Makes sense but smells like a massive oversight in the API design. Really? No "clear the bitmap" function?


Web dev is full of this kind of oversight (not defending it, it just has a lot of precedence)


There is now! Why it took so long is anyone’s guess.


there is clearRect


Right! But given the mysterious pink line that appears after drawing again (per the article), it seems that clearRect does something else.


Look first to the spec! The spec says don't check if different for canvas2d: https://html.spec.whatwg.org/multipage/canvas.html#concept-c...

> Whenever the width and height content attributes are set, removed, changed, or redundantly set to the value they already have, then the user agent must perform the action from the row of the following table that corresponds to the canvas element's context mode.

> | 2d | Follow the steps to set bitmap dimensions to the numeric values of the width and height content attributes. |

> When the user agent is to set bitmap dimensions to width and height, it must run these steps: > 1. Reset the rendering context to its default state. > 2. Resize the output bitmap to the new width and height.

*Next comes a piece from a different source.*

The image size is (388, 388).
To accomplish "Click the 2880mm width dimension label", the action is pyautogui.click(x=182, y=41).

There's opportunity to reuse the previous surface and just clear the contents, but I'm not sure if this is done. (But the reset of state and clear are both mandatory for `.width=.width`)


> Current implementations

Yikes on a bike. Shit like this is how we end up with `typeof null === 'object'` forever baked into the spec.

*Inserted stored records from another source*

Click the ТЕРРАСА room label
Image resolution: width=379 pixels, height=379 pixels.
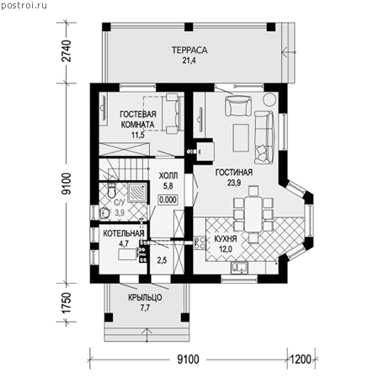(x=190, y=51)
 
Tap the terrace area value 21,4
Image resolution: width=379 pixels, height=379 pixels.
(x=190, y=61)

Things like this are to be expected if you truly value "never break anyone, ever, even if everyone unanimously agrees something is bad" as an immutable goal of your software. Programming languages are especially important for this sort of philosophy... If you make a mistake and people rely on it, your mistake is now part of the way the language works, always and forever.

My hot take: Software that doesn't take this approach isn't truly serious in the same way as software that does. Personally I'm glad for this level of discipline because at some point, there has to be a "bottom"... software that we have to rely on in order to make our own code work. Not everything gets to enforce deprecation/removal cycles, sometimes it just has to Always, Always Work.


Totally agree. I think it's way too late to change out the behavior of `typeof`, but Canvas2D is young enough that it might be great if one or more browsers removed that optimization and didn't cause width = width to blank the canvas contents, so that people didn't come to rely on a bad API to solve a problem that has nothing to do with canvas width.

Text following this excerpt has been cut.